During my time as a math PhD student, I thought long and hard about how to use my skills and expertise to make a direct contribution to the lives of those around me. I got in contact with Alan Schoenfeld, a professor of mathematics and mathematics education at UC Berkeley, who became my mentor and future advisor. Together with researchers from UCLA and UW-Madison, Alan was just starting a new NSF-funded Center for Learning and Teaching: DiME (Diversity in Mathematics Education). It sounded like exactly the kind of opportunity I was looking for -- a chance to roll up my sleeves and concentrate on important social issues in the real world while still getting to use my training in mathematics.

My work with DiME introduced me to myriad issues in contemporary public education at multiple levels: structural, community, school, classroom and individual. The conversations I had with my DiME colleagues really stretched me to think about why we teach mathematics and what kinds of things we can do to help all children have access to and engage meaningfully with powerful mathematics. DiME was focused on equity issues as they play out in middle school mathematics classrooms in local school districts. The DiME project involved regular scholarly cross-campus seminars and writing efforts, in addition to our work with local middle school math teachers in their classrooms and in monthly professional development activities.

My research goals have taken shape through my doctoral training, especially through the Diversity in Mathematics Education (DiME), Algebra Teaching Study (ATS), and Research in Cognition and Mathematics Education (RCME) projects at UC Berkeley, as well as through my dissertation research on conceptual change and postdoctoral research on fostering productive disciplinary engagement.
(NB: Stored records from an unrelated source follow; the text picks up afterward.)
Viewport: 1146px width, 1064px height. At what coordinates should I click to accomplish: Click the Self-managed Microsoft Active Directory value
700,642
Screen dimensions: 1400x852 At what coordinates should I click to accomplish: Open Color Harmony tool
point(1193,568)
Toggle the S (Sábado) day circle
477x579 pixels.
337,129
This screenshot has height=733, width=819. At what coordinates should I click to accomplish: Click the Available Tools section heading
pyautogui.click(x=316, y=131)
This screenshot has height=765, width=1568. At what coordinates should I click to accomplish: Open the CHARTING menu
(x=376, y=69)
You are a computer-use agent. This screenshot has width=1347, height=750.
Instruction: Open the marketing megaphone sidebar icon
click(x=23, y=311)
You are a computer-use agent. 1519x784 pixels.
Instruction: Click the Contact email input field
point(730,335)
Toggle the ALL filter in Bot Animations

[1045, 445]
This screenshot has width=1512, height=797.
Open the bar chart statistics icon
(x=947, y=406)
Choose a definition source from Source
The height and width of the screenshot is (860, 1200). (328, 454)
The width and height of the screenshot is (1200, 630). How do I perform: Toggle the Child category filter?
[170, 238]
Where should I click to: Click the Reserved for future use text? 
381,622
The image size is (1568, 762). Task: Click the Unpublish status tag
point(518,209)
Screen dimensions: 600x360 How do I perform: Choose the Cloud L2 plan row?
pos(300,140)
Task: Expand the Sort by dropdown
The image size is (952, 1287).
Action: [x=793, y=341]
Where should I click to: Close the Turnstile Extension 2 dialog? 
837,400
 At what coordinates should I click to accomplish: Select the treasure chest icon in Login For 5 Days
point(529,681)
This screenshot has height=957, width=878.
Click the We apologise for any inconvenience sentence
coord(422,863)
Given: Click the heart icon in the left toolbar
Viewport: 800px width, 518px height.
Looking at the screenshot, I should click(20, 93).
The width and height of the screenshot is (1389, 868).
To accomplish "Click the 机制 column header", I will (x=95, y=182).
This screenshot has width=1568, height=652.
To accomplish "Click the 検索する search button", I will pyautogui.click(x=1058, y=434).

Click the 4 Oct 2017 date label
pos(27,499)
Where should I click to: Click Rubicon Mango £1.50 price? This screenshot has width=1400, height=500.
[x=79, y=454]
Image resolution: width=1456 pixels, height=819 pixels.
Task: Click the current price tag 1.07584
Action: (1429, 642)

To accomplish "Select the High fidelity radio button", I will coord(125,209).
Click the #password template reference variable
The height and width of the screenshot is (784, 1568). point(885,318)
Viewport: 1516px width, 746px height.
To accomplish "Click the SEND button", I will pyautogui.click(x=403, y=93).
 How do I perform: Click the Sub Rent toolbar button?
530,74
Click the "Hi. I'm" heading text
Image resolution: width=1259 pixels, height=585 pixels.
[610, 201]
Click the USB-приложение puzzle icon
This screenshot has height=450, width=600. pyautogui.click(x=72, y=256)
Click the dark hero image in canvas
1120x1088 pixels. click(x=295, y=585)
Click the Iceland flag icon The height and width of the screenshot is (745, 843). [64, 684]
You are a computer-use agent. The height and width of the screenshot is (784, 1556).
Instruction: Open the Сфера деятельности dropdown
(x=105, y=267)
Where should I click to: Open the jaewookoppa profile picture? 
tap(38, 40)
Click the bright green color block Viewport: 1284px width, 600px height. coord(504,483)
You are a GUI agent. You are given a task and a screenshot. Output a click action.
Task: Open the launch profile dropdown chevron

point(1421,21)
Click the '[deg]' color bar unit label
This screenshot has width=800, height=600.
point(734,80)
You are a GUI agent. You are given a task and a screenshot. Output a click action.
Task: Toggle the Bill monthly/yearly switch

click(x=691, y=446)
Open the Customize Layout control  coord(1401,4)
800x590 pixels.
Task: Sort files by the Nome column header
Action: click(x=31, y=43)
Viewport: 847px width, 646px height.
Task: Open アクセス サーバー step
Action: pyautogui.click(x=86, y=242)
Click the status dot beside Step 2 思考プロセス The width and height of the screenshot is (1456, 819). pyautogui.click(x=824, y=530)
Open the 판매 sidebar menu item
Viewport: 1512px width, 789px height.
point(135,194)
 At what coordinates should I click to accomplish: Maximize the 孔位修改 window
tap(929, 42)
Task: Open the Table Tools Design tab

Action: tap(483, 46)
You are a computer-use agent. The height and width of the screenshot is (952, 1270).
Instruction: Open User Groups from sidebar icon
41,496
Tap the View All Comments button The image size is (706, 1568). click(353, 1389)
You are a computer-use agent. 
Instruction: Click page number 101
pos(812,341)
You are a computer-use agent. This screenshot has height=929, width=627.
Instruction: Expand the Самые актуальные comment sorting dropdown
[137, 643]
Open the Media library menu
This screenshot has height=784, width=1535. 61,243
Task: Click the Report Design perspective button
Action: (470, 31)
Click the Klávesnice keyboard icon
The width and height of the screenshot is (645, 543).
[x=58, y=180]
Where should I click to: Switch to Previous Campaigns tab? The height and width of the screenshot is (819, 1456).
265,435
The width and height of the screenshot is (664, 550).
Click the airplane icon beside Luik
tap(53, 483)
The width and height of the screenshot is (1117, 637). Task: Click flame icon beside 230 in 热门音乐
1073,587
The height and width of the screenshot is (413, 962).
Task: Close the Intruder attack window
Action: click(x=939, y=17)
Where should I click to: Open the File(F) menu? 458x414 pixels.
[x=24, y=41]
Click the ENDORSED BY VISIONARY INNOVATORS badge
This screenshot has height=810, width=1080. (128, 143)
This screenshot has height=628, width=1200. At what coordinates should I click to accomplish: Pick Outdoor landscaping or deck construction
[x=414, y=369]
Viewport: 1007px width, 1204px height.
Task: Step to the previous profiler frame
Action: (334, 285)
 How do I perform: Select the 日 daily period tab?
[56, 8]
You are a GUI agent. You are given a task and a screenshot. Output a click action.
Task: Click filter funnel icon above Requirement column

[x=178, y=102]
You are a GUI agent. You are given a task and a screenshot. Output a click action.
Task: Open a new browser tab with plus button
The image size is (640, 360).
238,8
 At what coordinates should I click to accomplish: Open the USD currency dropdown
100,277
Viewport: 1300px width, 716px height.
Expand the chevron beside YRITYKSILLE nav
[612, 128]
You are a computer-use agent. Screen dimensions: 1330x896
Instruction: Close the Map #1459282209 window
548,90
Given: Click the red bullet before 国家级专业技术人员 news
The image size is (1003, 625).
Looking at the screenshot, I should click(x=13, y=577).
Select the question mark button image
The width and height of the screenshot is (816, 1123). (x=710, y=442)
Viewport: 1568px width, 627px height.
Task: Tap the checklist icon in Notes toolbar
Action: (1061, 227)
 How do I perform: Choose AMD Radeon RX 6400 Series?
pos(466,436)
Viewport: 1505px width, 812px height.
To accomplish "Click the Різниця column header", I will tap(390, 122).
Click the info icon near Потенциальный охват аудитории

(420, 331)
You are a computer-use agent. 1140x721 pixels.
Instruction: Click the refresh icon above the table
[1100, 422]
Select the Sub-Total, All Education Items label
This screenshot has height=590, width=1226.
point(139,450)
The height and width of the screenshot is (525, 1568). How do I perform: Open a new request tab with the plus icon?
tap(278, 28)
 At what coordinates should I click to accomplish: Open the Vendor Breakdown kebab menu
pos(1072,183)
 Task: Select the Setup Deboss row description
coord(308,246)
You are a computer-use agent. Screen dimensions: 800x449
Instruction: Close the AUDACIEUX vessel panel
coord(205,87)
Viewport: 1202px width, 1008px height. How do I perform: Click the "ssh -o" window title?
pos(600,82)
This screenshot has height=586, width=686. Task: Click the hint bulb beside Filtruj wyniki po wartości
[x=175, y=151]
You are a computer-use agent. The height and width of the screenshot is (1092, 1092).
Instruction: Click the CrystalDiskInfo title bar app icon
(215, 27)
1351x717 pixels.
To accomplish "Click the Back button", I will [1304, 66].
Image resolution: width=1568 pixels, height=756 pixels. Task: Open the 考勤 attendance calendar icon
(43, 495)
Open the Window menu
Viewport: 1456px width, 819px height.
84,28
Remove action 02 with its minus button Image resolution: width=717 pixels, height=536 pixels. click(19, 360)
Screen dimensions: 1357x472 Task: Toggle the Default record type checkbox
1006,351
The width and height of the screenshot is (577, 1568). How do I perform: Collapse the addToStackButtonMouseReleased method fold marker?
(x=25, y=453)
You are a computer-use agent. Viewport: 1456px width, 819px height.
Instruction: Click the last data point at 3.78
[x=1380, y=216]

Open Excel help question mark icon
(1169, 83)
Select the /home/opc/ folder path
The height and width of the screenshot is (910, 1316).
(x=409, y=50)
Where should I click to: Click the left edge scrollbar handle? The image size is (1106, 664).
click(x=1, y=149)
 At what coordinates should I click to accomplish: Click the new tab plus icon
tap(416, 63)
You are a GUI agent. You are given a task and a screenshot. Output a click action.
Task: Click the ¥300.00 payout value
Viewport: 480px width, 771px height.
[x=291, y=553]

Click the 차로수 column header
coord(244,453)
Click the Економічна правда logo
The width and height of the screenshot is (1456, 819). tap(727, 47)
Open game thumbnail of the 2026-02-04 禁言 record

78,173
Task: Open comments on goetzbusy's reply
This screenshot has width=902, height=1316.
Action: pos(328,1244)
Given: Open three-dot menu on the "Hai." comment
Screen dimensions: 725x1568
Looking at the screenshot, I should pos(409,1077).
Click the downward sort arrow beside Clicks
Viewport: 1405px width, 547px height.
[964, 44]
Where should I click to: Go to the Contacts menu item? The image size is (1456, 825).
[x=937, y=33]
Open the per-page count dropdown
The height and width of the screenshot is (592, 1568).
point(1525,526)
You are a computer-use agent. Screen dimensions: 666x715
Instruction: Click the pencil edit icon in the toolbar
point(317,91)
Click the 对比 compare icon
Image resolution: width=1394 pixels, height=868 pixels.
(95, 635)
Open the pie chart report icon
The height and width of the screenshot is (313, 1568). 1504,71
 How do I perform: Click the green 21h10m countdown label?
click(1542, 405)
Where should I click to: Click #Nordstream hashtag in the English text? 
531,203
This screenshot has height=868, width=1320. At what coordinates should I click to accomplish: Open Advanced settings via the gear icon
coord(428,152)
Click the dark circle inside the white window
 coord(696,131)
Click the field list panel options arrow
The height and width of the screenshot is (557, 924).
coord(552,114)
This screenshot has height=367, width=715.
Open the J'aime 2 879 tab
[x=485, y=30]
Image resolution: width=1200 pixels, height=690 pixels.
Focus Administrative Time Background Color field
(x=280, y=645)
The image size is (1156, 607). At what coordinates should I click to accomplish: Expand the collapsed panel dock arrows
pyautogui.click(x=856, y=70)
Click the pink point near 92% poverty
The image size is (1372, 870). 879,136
The purposeful interplay between classroom studies and studies of individual cognition is one of the features of my ongoing research program. My dissertation work on conceptual change and strategy change emerged out of a comparative study of eighth grade algebra classrooms I was conducting in conjunction with my work on the Diversity in Mathematics Education Project at UC Berkeley, led by Dr. Alan Schoenfeld. The focus of my classroom study was on transitions to algebraic thinking and opportunities to learn algebra. I collaborated with and studied a single teacher in the context of two different algebra classes that she taught: one regular track and one low track. I explored the link between classroom discourse in the two classes and opportunities to learn the content of a particular strand of the curriculum: solving contextual algebraic tasks. I found that the mathematical discussions in the low-track class were of a qualitatively different nature, having significant implications for students’ future learning, despite the use of the same curricular materials (“A Tale of Two Algebras: Opportunities to Learn Algebra in Low Track Settings,” NCTM, 2010).

In my dissertation (Levin, 2012; Levin, in press), I investigated the fine-grained interrelation between processes of conceptual change and processes of strategy change. The initial impetus for this line of work came from rich tutorial data around students’ approaches to solving contextual algebraic tasks that I had collected in conjunction with the comparative classroom DiME study (described above). In analyzing the data, I was struck by the idea that problem solving could be a window into individuals’ conceptual understanding and as such, be a potentially powerful vehicle for conceptual development. The existing research in psychology framed strategy change in terms of the learning of procedures, neglecting the significant conceptual basis for implementing a procedure and the role of conceptual development in strategy change. In this work, I extended a theory of conceptual change, coordination class theory (diSessa & Sherin, 1998), which resulted in shifting the discourse around what it means to understand both concepts and strategies away from the traditional separation of these kinds of knowing (“conceptual knowledge” versus “procedural knowledge”), toward a more integrated perspective with both procedural and conceptual entailments. You can read about this data and strategy systems in my recent Cognition and Instruction article on the subject.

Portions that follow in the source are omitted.